═════ Source passage
Overall Architecture/Structure

Problem Setup

You have a dataset of n training examples. Each example has a feature vector x_i ∈ R^d (d features) and a real-valued target y_i ∈ R.
The goal is to learn a function f(x) that predicts y for new, unseen inputs x.
In linear regression, f(x) = w^T x + b, where w ∈ R^d (weights) and b ∈ R (bias) are the model parameters you must learn from data.

Loss Function: Mean Squared Error (MSE)

Define predictions: for each i, ŷ_i = w^T x_i + b.
The MSE loss is L(w, b) = (1/n) Σ_{i=1..n} (y_i − ŷ_i)^2.
Squaring the errors penalizes large deviations more heavily than small ones, making the optimization focus on outliers’ impact (a strength and a weakness).

Optimization: Gradient Descent

We minimize L(w, b) iteratively by following the negative gradient of the loss.
Gradients for MSE (derivations): • ∂L/∂w = −(2/n) Σ x_i (y_i − ŷ_i) = (2/n) X^T (Xw + b1 − y), where X is the n×d matrix of features, y is the n-vector of targets, and 1 is the all-ones vector. • ∂L/∂b = −(2/n) Σ (y_i − ŷ_i) = (2/n) Σ (ŷ_i − y_i) = (2/n) 1^T (Xw + b1 − y).
Update rules with learning rate α: • w ← w − α ∂L/∂w • b ← b − α ∂L/∂b
Repeat until convergence (e.g., until loss reduction is below a small threshold for several iterations, or a maximum iteration count is reached).

Regularization (to prevent overfitting)

L1 regularization (lasso): L(w, b) = (1/n) Σ (y_i − ŷ_i)^2 + λ Σ |w_j|.
L2 regularization (ridge): L(w, b) = (1/n) Σ (y_i − ŷ_i)^2 + λ Σ w_j^2.
Effects on gradients: • L2 adds 2λw to ∂L/∂w (for the common convention without 1/2 factors). The bias b is often not regularized. • L1 adds λ sign(w_j) to each component’s gradient. At w_j = 0, the subgradient is any value in [−λ, λ]; optimization uses subgradient or specialized solvers.
λ (lambda) is a hyperparameter controlling penalty strength: higher values shrink more strongly.

Extensions: Polynomial Regression

Expand x with polynomial features: for a scalar x, use [x, x^2, x^3, …]; for vector x, include squares and cross-terms if desired (though cross-terms were not emphasized in the lecture).
Train the same linear regression on the expanded feature vector. The model remains linear in parameters but now can fit curves.

Data Flow

Input: Matrix X (n×d) and vector y (n×1).
Forward pass: Compute predictions ŷ = Xw + b·1.
Loss computation: MSE between ŷ and y; optionally add regularization.
Backward pass: Compute gradients w.r.t. w and b (plus regularization terms if used).
Parameter update: Apply gradient descent steps; repeat for multiple iterations.
══════════
» **Assignment A**:
Update the linear regression notes, starting at "Gradients for MSE" and ending at "ŷ_i)^2 + λ Σ |w_j|.", replacing "learning rate" with "step size".
» **Assignment B**:
Answer these questions from the linear regression notes:
(i) What are the names given to w and b in the linear regression model?
(ii) Under the common convention without 1/2 factors, what does L2 regularization add to ∂L/∂w?
(iii) For a scalar x, which polynomial features are used?
» **Assignment C**:
For each statement, say whether the linear regression notes support it:
(i) The bias b is always regularized.
(ii) After polynomial expansion, the model remains linear in parameters.
(iii) Higher values of λ shrink the weights less strongly.
═════ Dataset records
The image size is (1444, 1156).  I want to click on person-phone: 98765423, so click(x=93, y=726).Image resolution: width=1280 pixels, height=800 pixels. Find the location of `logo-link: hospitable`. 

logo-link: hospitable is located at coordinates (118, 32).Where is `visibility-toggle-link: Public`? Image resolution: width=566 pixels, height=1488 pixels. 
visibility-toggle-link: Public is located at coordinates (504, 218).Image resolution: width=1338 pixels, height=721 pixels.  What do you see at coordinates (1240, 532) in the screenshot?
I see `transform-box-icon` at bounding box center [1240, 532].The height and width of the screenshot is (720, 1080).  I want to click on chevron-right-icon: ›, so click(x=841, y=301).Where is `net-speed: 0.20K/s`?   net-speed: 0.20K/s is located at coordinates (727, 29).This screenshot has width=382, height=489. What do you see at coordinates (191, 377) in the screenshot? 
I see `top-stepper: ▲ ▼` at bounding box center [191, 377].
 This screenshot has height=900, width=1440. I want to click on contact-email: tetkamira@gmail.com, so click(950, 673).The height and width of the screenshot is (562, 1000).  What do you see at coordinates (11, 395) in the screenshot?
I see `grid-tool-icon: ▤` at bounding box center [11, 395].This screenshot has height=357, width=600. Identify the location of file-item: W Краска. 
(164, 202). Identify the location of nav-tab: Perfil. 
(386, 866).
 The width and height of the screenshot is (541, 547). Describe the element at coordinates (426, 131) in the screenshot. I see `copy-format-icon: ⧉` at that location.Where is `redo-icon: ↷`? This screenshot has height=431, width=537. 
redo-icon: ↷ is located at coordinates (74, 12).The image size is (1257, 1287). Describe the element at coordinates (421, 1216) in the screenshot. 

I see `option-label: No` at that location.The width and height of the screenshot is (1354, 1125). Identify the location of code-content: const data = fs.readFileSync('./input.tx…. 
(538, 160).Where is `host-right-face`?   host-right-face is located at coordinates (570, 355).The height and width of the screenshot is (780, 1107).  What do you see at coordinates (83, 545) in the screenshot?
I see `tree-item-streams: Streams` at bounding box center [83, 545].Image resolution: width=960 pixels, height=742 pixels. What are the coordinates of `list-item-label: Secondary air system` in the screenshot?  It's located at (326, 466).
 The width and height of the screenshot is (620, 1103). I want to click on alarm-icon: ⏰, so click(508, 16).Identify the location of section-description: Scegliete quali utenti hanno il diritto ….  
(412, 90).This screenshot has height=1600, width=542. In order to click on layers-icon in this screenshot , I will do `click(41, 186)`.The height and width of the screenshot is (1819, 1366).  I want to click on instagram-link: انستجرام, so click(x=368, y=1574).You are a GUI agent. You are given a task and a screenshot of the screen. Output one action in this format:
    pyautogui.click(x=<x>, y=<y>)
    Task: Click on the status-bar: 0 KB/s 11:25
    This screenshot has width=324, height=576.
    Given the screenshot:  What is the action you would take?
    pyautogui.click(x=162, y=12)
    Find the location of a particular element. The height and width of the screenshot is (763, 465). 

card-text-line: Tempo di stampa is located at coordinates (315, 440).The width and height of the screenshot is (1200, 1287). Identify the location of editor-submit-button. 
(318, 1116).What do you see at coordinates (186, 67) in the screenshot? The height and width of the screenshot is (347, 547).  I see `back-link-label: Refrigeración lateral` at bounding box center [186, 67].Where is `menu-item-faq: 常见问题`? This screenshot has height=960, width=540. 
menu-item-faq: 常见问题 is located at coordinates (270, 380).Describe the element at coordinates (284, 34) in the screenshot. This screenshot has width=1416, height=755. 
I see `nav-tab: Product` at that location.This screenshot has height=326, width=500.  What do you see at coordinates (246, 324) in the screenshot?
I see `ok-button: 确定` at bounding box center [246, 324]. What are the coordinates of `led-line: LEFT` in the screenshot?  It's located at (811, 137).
══════════
» **Expected answer A**:
Gradients for MSE (derivations): • ∂L/∂w = −(2/n) Σ x_i (y_i − ŷ_i) = (2/n) X^T (Xw + b1 − y), where X is the n×d matrix of features, y is the n-vector of targets, and 1 is the all-ones vector. • ∂L/∂b = −(2/n) Σ (y_i − ŷ_i) = (2/n) Σ (ŷ_i − y_i) = (2/n) 1^T (Xw + b1 − y).
Update rules with step size α: • w ← w − α ∂L/∂w • b ← b − α ∂L/∂b
Repeat until convergence (e.g., until loss reduction is below a small threshold for several iterations, or a maximum iteration count is reached).

Regularization (to prevent overfitting)

L1 regularization (lasso): L(w, b) = (1/n) Σ (y_i − ŷ_i)^2 + λ Σ |w_j|.

» **Expected answer B**:
(i) Weights (w) and bias (b).
(ii) 2λw.
(iii) [x, x^2, x^3, …].

» **Expected answer C**:
(i) No: "The bias b is often not regularized."
(ii) Yes: "The model remains linear in parameters but now can fit curves."
(iii) No: "higher values shrink more strongly."